YOUR INSTRUCTIONS —
If a line of the data below holds the string "agent", copy it.
(SOURCE DATA)
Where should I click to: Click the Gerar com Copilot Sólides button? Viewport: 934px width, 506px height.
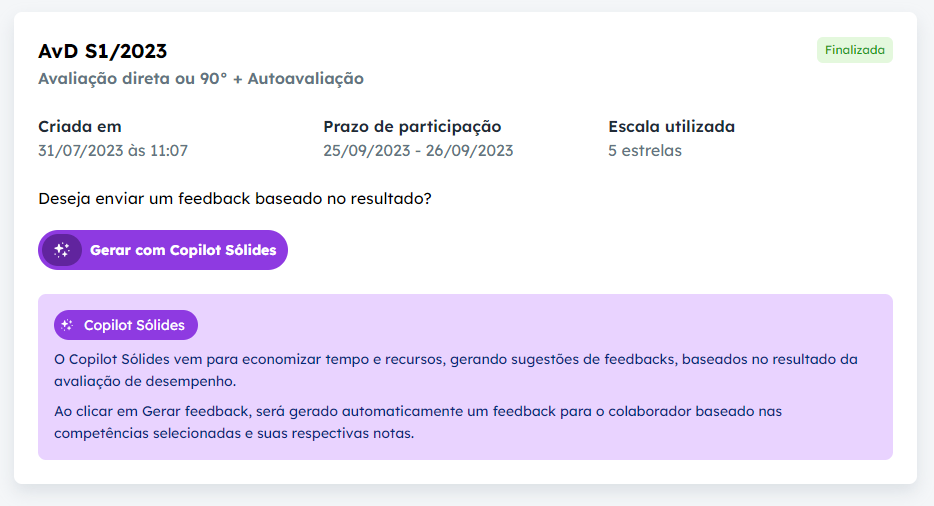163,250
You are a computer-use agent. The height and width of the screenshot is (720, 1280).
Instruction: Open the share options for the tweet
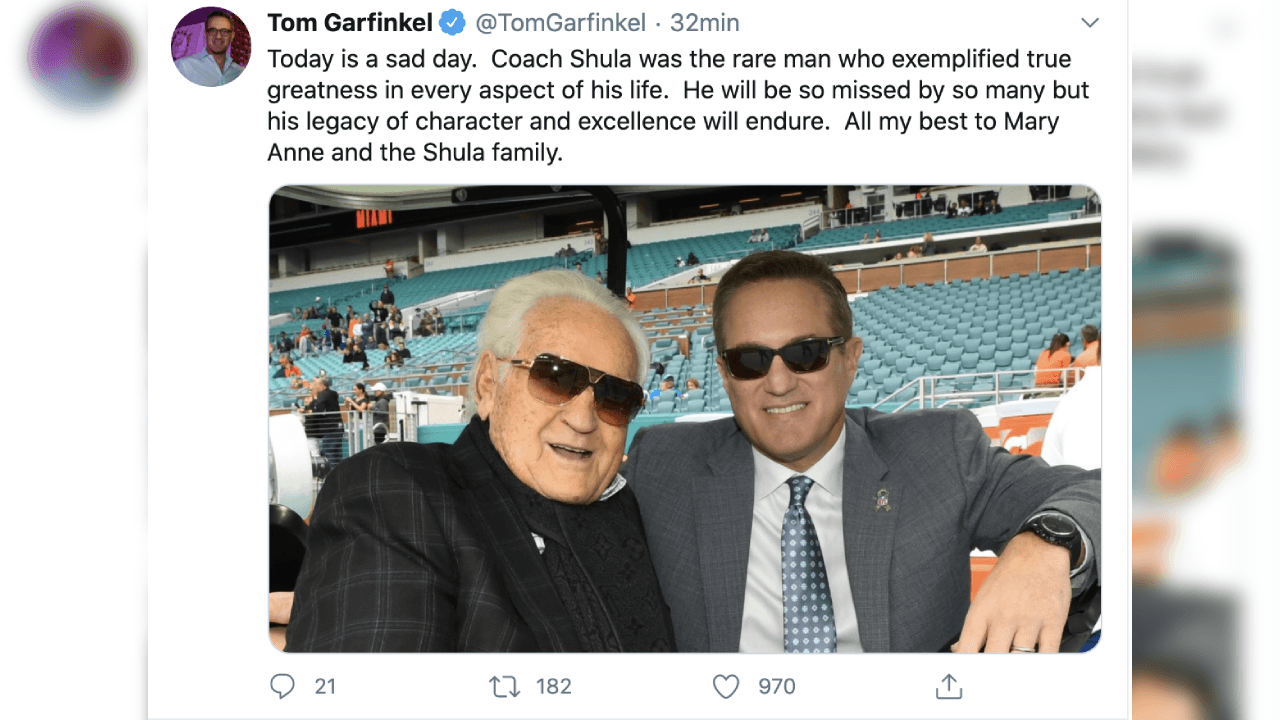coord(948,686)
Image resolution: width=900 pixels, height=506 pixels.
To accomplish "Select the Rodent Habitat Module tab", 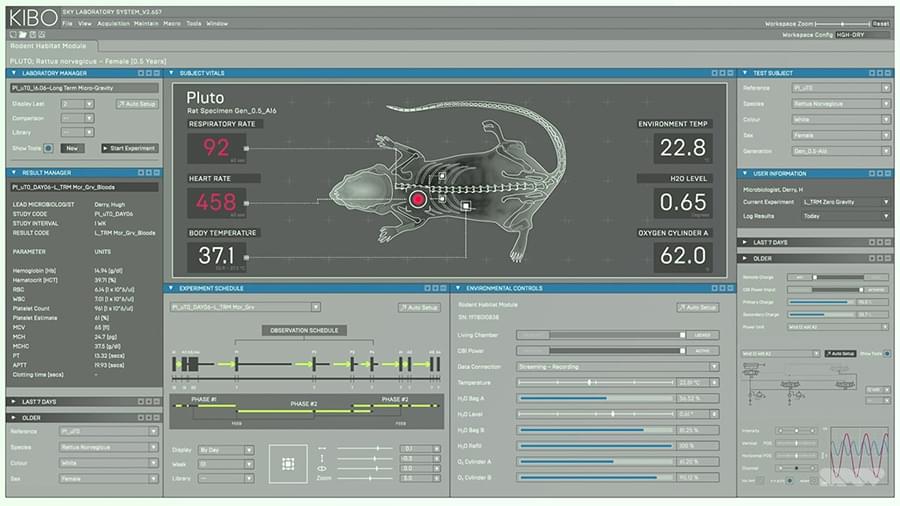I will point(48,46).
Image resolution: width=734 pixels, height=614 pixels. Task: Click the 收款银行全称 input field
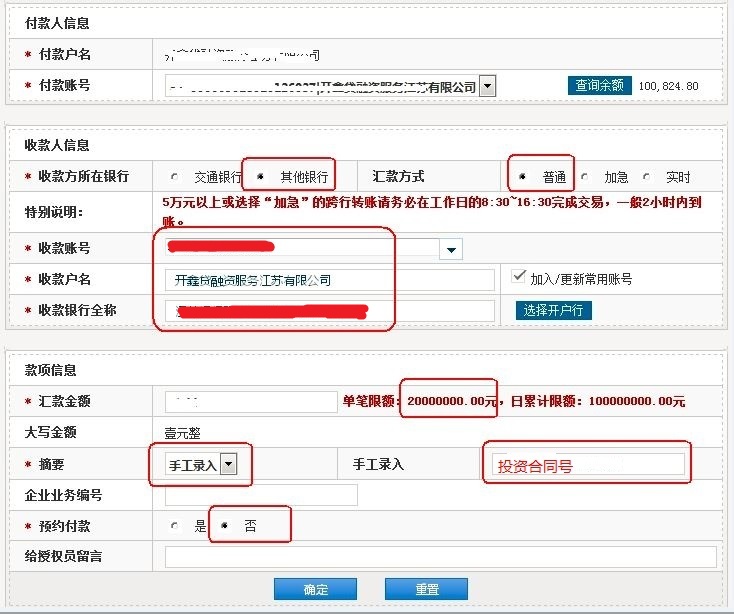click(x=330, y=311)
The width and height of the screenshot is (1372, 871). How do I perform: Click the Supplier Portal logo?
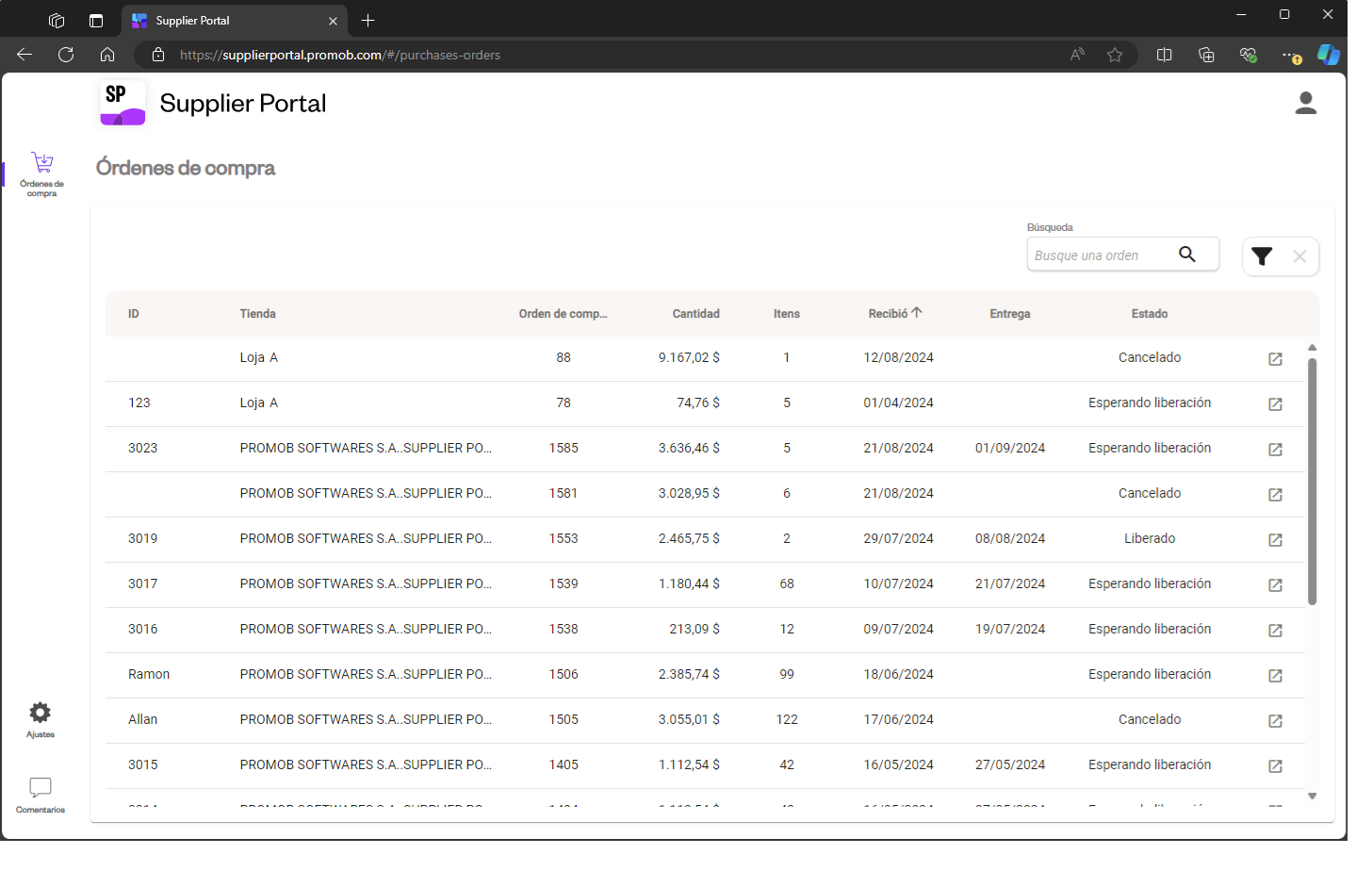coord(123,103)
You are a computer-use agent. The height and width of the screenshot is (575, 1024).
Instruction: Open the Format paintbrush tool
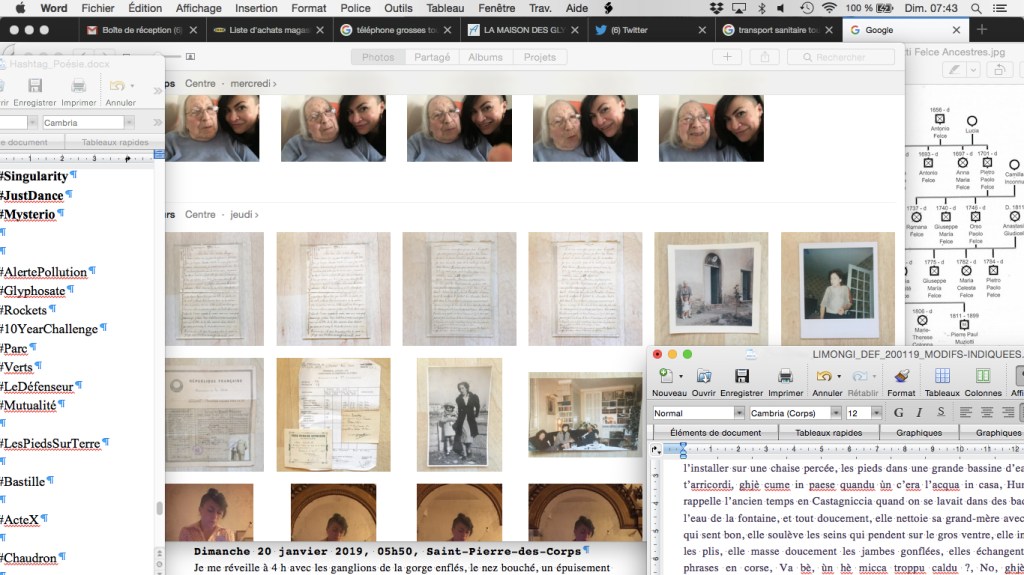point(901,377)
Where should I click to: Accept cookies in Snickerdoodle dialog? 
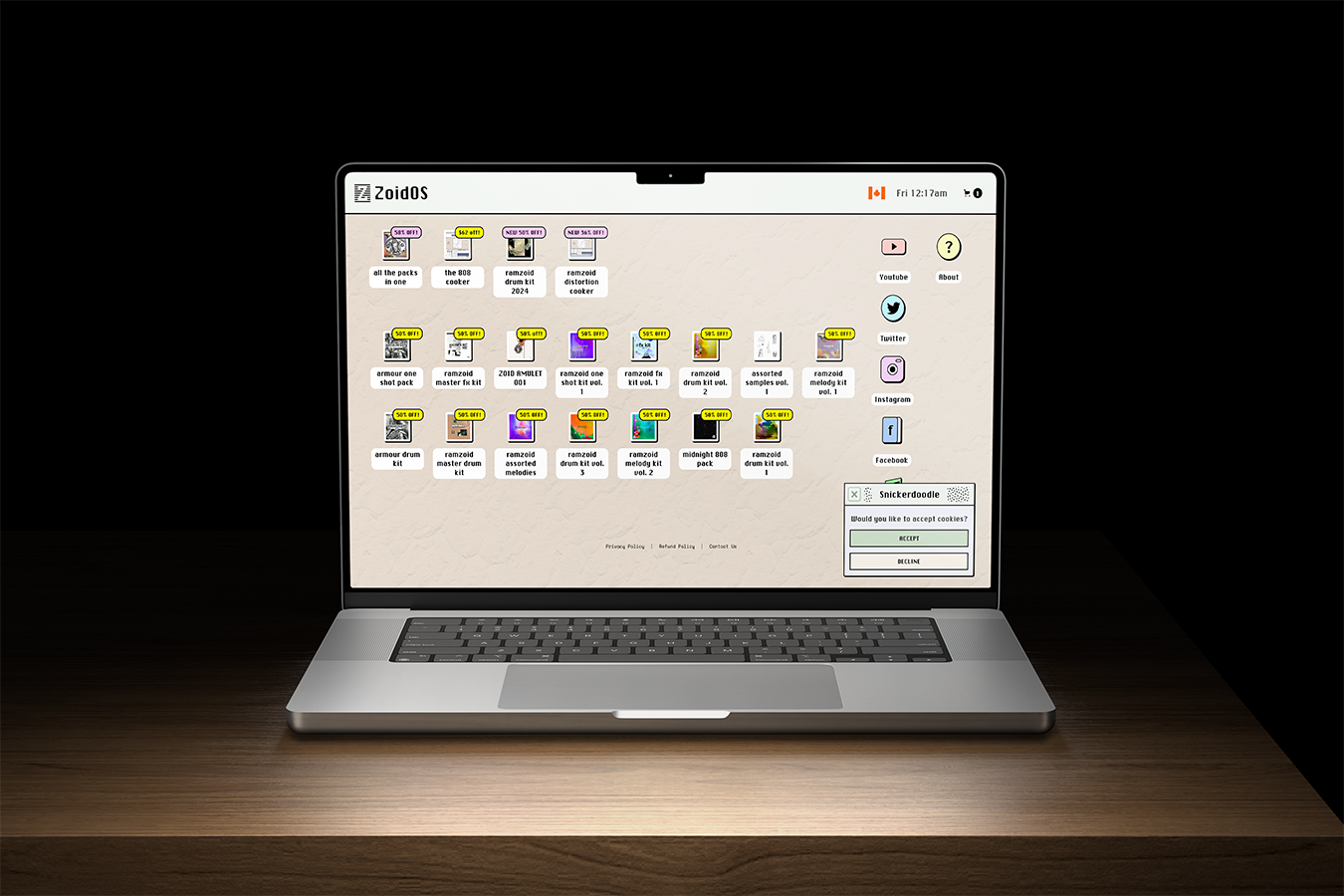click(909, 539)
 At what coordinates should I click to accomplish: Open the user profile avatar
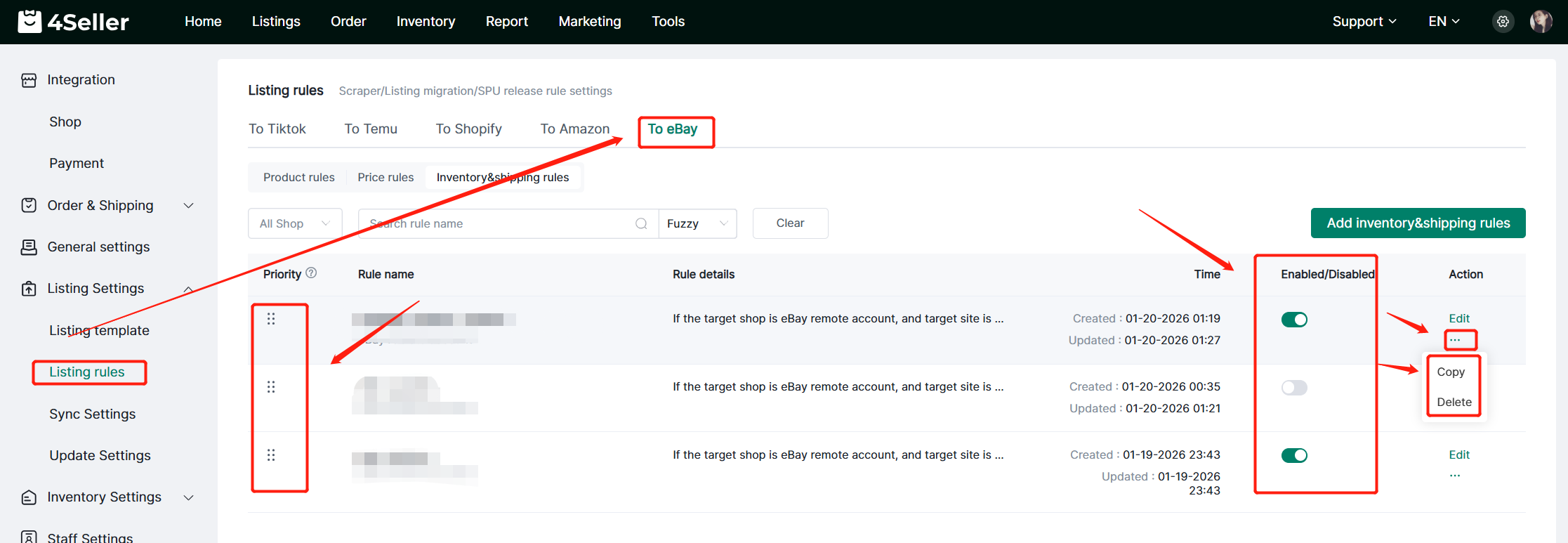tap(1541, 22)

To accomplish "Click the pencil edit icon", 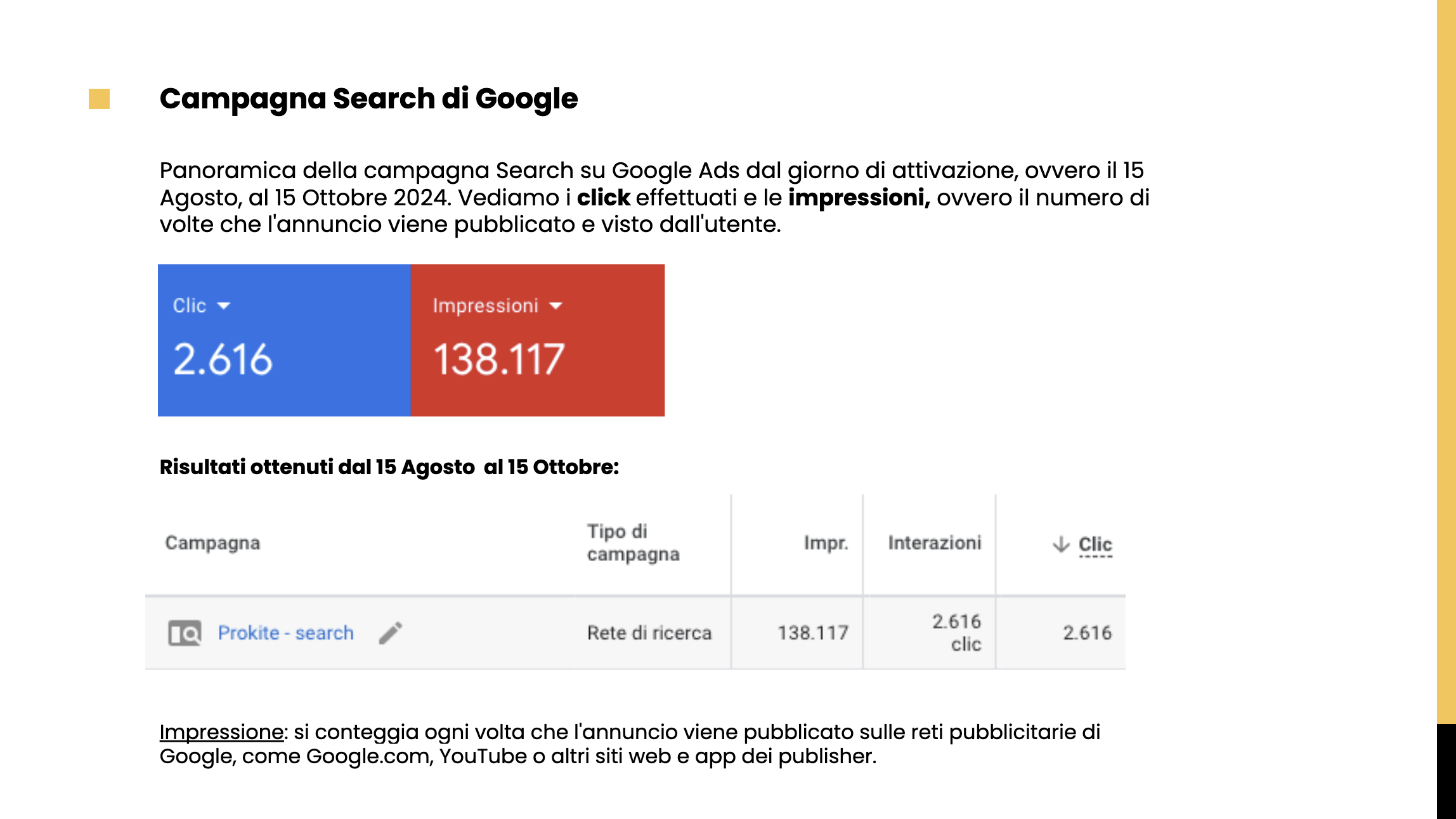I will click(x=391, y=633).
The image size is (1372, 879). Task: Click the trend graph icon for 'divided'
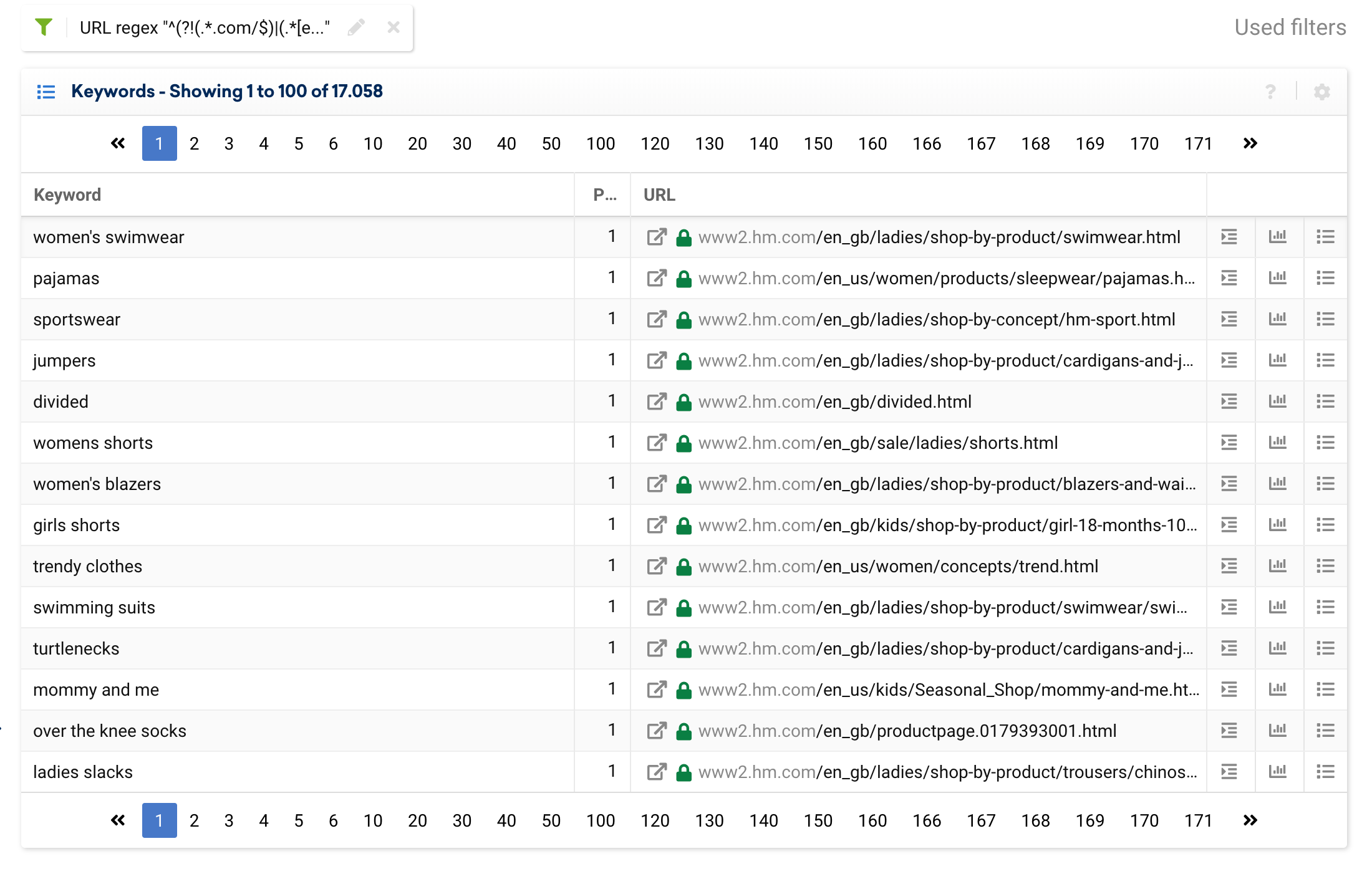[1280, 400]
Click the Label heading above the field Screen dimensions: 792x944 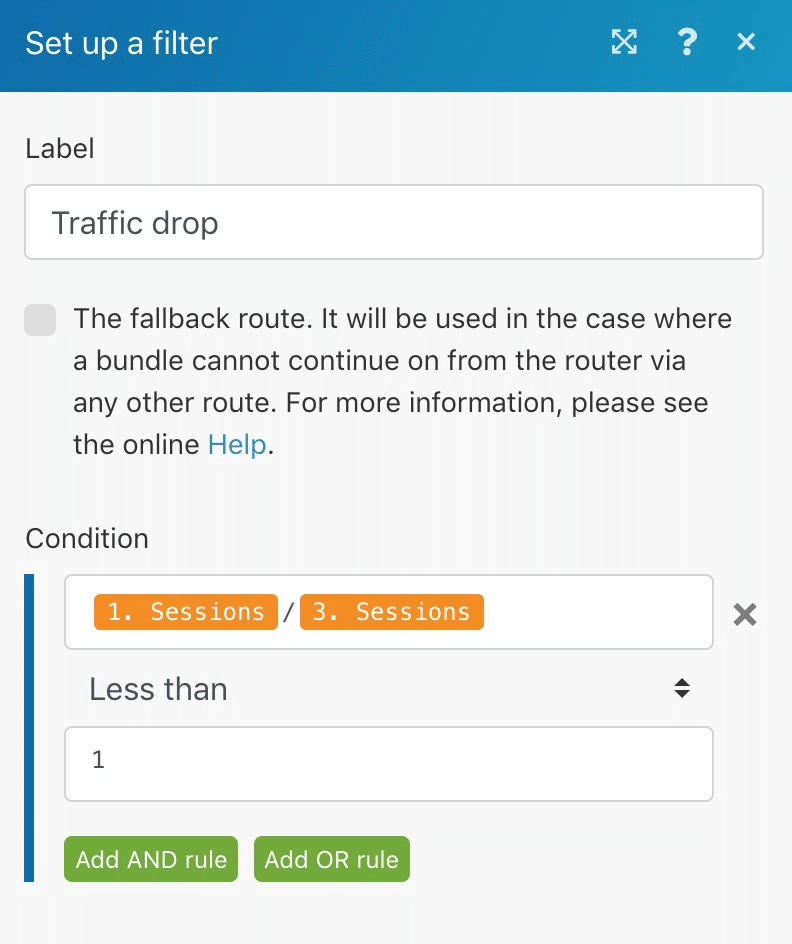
(End SOURCE DATA)
RESULT BELOW —
You are a computer-use agent. The height and width of the screenshot is (720, 1280).
You are a computer-use agent. The height and width of the screenshot is (575, 1024).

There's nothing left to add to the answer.